If you have a tendency to retropulse (to walk backward) purchase cardizem 120mg with mastercard, then always keep one foot back when you stand still. When you walk, keep your body upright and as tall as possible: if your upper body is leaning forward (as is frequently the case with people who have Parkinson’s), you will fall more easily. A trick that dancers use to help them stand tall is to imagine that they are suspended from the ceiling (or the sky) by an elastic string attached to the top of the head; the elastic string exerts a gentle pull upward. Some people with Parkinson’s have a tendency to speed up as they move along, until they can no longer control their speed and balance. Some peo- ple with Parkinson’s like to use a walking stick, rather than a cane, because the stick helps them to stand up straighter.
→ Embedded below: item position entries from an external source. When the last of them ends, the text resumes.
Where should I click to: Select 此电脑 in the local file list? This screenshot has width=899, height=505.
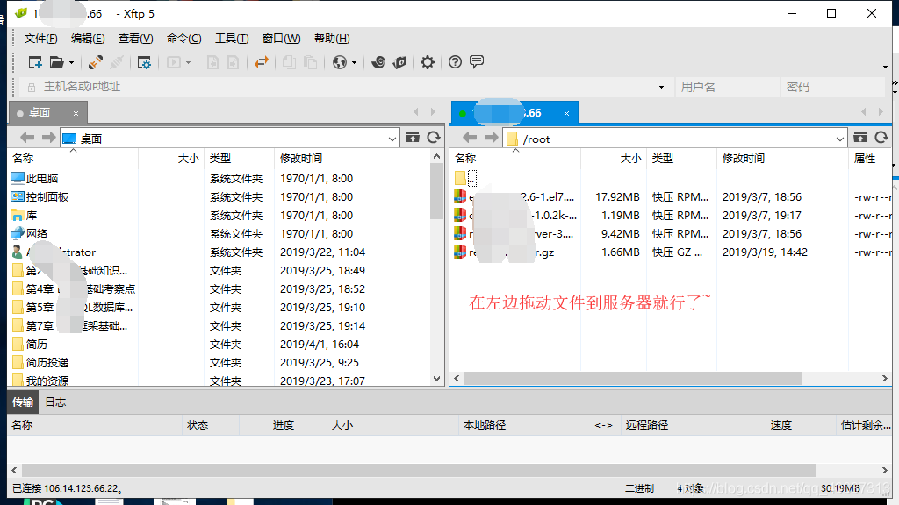(40, 178)
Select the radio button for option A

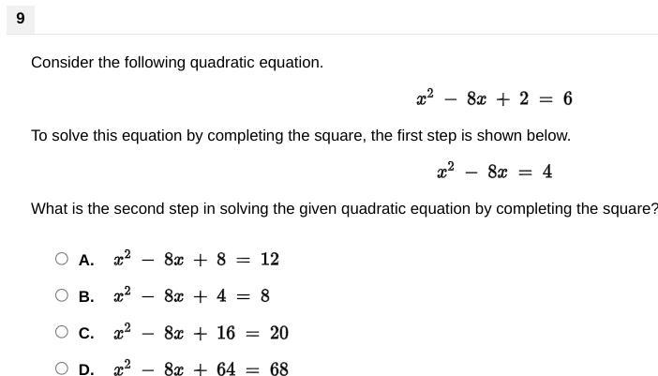pos(62,259)
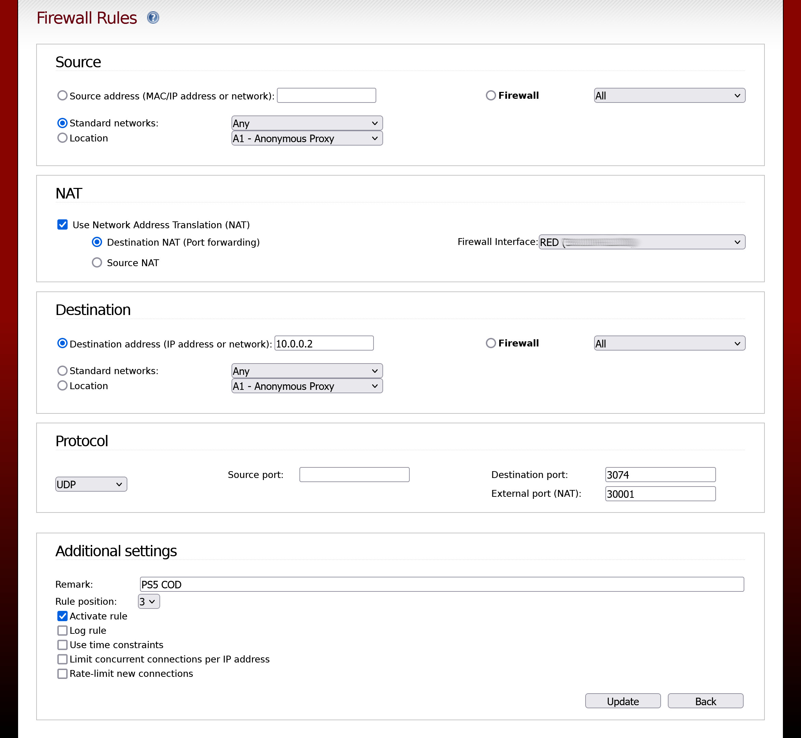The height and width of the screenshot is (738, 801).
Task: Expand the Rule position dropdown
Action: tap(148, 601)
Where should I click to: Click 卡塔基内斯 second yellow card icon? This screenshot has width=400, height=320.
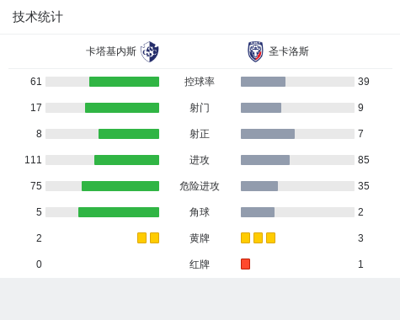point(154,238)
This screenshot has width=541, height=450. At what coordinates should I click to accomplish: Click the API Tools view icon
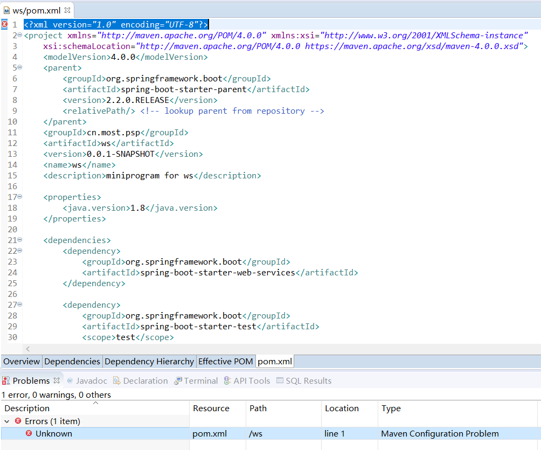[x=227, y=380]
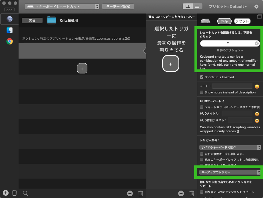Check 割り当てられたアクションをリピート option

(x=201, y=192)
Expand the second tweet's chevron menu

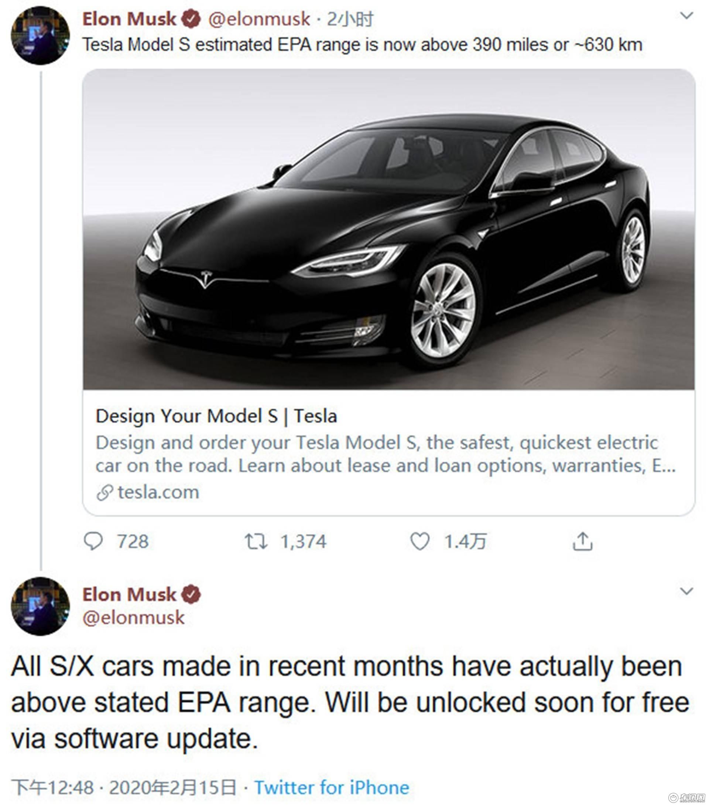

In stores, take advantage of the shopping cart: it frees you from having to carry items and using one steadies your walk. Some people with Par- kinson’s use walkers, but a walker that you have to lift and walk with is not suited to everyone because of the many different movements that it requires at one time. The walker should have brakes on the handles so that it won’t roll out of control. When you walk, you can free your hands by carrying your money, keys, medication, and identification in a fanny pack strapped around your waist; you don’t have to carry a handbag. Some people sew large pockets with Velcro closures onto their clothes and on the insides of their coats to hold their personal items. When you turn, make a U-turn (walk in the pattern of the letter U), instead of piv- oting in place. For some reason, people with Parkinson’s often "freeze" when they approach a doorway, a doorsill, a scatter rug, a step, or a curb, but others freeze when they are merely walking along or crossing a street. To break the freeze, you must use a little trick to get yourself moving again before you lose your balance and fall. Some people are able to break a freeze by imagining a line or a small object on the floor and stepping over it. To deal with rising from a fall, it may be a good idea to prac- tice getting down onto the floor and getting yourself up, once a day. If you can’t seem to get up, crawl over to the nearest stable object or railing and pull yourself up.